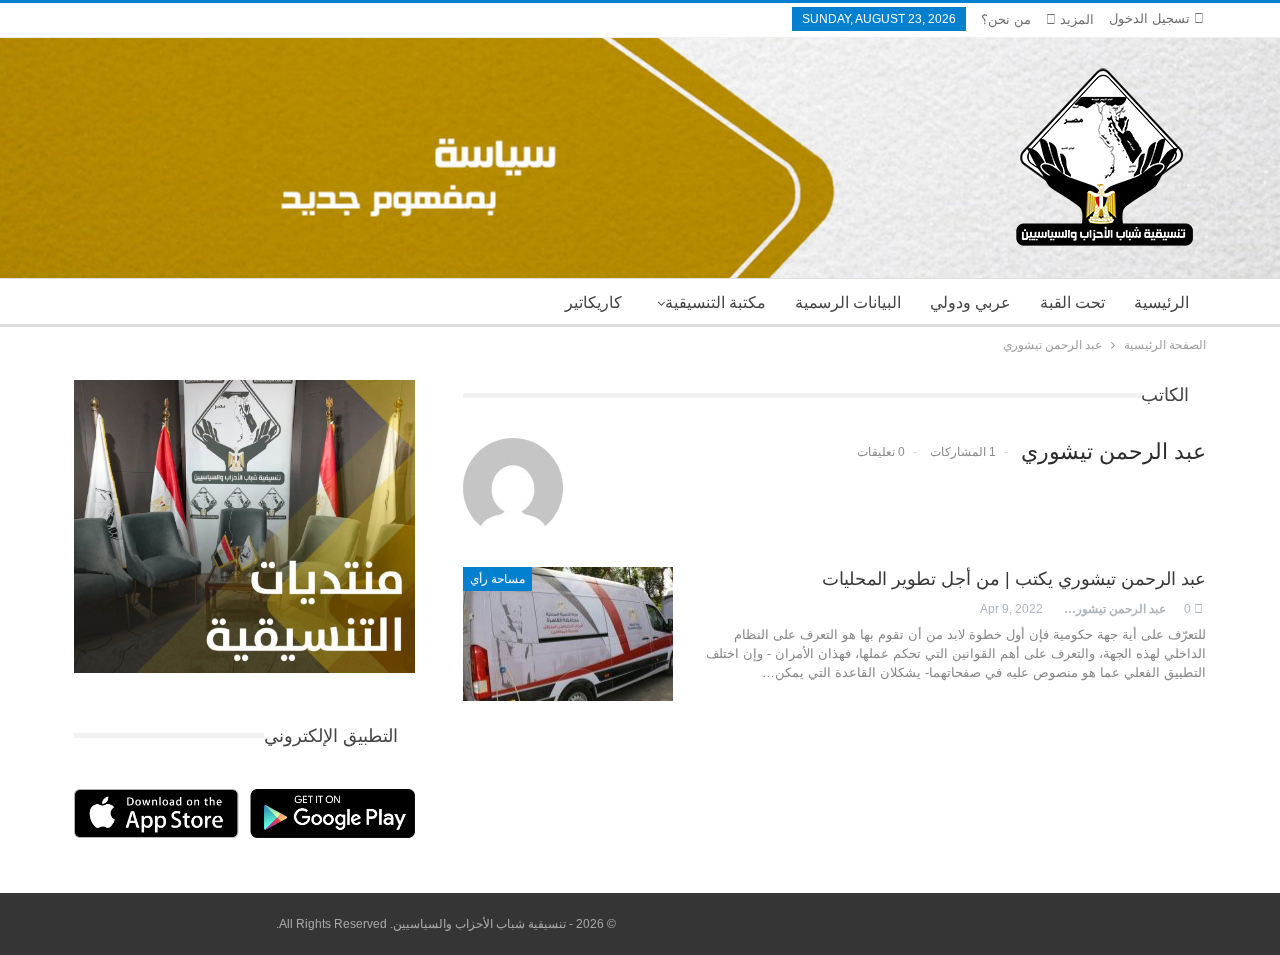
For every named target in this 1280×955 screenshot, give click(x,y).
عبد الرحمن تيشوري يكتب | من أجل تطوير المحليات (1014, 579)
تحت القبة (1072, 302)
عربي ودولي (970, 302)
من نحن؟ (1006, 19)
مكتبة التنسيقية (715, 302)
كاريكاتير (593, 302)
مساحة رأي (497, 579)
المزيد (1075, 19)
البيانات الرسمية (848, 302)
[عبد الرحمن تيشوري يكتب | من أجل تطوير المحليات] (568, 634)
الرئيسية (1161, 302)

----

→ Work instructions:
Give all the records again, exactly, without images.

→ Answer below:
For every named target in this 1280×955 screenshot, give click(x,y).
عبد الرحمن تيشوري يكتب | من أجل تطوير المحليات (1014, 579)
تحت القبة (1072, 302)
عربي ودولي (970, 302)
من نحن؟ (1006, 19)
مكتبة التنسيقية (715, 302)
كاريكاتير (593, 302)
مساحة رأي (497, 579)
المزيد (1075, 19)
البيانات الرسمية (848, 302)
[عبد الرحمن تيشوري يكتب | من أجل تطوير المحليات] (568, 634)
الرئيسية (1161, 302)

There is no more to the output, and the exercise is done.